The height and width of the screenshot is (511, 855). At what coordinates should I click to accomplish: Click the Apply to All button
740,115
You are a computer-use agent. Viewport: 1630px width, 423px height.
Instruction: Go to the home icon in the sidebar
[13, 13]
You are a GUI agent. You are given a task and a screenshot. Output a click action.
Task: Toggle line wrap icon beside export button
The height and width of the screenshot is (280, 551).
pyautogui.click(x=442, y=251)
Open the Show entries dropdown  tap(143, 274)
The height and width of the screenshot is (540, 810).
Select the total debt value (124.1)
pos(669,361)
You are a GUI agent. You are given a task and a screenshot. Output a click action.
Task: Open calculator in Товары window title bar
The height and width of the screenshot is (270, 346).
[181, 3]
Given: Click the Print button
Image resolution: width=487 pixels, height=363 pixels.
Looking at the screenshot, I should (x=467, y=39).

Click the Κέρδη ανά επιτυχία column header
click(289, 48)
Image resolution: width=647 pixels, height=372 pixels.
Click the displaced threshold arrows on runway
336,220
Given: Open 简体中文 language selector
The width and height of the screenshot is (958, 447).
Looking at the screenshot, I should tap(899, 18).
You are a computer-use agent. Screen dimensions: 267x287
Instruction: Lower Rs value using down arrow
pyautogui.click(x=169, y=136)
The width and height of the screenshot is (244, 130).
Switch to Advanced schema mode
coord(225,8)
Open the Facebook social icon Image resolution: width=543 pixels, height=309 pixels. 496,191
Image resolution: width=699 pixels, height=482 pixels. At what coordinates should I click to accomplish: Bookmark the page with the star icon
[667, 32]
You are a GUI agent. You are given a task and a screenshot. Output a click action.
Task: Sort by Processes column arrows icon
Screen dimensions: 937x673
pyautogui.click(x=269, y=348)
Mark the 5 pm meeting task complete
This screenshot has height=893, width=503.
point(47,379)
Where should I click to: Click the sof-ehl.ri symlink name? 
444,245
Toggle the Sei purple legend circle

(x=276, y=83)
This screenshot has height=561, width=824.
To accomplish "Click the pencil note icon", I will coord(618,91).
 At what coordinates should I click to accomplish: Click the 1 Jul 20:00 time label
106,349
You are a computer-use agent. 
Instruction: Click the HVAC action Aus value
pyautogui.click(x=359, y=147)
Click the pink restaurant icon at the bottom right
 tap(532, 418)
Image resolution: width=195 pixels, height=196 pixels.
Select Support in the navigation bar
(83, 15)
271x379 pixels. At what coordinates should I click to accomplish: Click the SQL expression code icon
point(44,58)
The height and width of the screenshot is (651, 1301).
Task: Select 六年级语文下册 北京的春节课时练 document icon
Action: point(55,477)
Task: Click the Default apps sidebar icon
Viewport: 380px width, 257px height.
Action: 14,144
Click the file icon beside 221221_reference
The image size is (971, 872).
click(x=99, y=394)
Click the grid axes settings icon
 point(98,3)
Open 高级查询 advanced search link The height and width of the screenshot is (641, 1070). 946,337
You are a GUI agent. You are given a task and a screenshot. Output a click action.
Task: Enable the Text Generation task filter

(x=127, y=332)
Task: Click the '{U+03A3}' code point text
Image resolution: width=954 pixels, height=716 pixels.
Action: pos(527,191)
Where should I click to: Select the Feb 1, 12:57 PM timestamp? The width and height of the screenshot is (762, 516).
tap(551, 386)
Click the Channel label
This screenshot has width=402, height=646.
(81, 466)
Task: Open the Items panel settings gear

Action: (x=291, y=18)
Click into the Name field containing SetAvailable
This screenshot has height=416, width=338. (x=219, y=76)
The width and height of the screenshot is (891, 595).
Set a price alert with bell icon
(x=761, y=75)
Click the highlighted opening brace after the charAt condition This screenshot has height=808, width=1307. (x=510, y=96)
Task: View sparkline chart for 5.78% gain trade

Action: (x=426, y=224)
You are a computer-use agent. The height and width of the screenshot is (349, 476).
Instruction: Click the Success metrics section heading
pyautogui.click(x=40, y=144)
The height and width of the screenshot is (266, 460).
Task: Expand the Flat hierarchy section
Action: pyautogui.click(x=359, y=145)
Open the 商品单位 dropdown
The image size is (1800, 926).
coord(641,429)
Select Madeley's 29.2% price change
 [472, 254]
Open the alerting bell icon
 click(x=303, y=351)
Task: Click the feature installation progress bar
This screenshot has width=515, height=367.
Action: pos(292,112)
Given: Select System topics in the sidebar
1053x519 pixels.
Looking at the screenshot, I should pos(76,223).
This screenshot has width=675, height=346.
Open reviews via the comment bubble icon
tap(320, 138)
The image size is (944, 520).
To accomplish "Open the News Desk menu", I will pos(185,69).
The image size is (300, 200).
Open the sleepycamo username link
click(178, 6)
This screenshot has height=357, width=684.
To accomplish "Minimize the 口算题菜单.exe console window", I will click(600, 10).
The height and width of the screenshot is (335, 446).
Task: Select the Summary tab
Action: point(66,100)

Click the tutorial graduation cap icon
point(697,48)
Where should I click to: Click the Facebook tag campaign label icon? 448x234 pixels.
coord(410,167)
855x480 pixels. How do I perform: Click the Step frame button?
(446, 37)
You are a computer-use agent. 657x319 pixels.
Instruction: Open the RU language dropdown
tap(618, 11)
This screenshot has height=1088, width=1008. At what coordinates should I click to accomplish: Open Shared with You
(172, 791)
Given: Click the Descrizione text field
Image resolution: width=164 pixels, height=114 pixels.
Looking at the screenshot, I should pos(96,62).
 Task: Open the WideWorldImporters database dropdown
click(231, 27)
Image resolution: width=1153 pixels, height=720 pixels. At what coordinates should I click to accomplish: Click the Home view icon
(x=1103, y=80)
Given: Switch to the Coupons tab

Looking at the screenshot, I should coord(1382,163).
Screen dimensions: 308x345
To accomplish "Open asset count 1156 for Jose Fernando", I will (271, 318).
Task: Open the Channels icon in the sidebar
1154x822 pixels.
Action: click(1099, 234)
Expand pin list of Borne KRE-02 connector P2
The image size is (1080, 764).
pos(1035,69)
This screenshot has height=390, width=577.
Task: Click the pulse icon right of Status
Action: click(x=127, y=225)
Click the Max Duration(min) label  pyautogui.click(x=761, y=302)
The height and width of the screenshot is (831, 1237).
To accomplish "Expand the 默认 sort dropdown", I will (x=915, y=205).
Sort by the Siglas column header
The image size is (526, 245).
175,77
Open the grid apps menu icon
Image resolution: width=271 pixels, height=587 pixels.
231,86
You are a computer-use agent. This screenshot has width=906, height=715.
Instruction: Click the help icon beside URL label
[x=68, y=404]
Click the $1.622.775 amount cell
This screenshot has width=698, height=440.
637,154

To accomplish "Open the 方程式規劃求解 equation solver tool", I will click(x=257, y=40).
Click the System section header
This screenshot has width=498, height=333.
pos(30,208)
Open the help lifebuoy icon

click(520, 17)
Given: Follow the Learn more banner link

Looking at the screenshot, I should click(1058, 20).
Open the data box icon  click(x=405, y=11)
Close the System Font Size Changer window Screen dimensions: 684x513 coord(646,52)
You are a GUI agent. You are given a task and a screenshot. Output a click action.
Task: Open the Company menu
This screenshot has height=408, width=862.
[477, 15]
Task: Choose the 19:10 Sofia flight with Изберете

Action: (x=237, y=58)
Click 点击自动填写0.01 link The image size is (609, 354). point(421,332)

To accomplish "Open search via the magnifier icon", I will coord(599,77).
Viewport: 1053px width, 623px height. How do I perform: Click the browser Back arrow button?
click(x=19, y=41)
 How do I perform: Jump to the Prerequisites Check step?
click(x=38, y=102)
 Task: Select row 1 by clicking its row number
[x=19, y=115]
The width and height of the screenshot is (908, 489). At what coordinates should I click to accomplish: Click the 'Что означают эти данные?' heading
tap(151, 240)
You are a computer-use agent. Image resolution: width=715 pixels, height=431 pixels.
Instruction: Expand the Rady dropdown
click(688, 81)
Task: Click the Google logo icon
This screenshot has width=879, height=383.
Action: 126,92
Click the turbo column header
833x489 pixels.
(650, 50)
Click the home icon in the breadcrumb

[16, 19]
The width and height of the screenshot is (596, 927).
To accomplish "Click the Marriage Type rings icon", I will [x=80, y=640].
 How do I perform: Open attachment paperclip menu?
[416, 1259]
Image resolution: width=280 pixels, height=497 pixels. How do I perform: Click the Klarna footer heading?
☆ ☆ ☆ ☆ ☆
- [Task instructions]: Write out every line, unchanged, from the one containing "Click the turbo column header" through the closing line of the data.

- [Answer]:
Click the turbo column header
833x489 pixels.
(650, 50)
Click the home icon in the breadcrumb

[16, 19]
The width and height of the screenshot is (596, 927).
To accomplish "Click the Marriage Type rings icon", I will [x=80, y=640].
 How do I perform: Open attachment paperclip menu?
[416, 1259]
Image resolution: width=280 pixels, height=497 pixels. How do I perform: Click the Klarna footer heading?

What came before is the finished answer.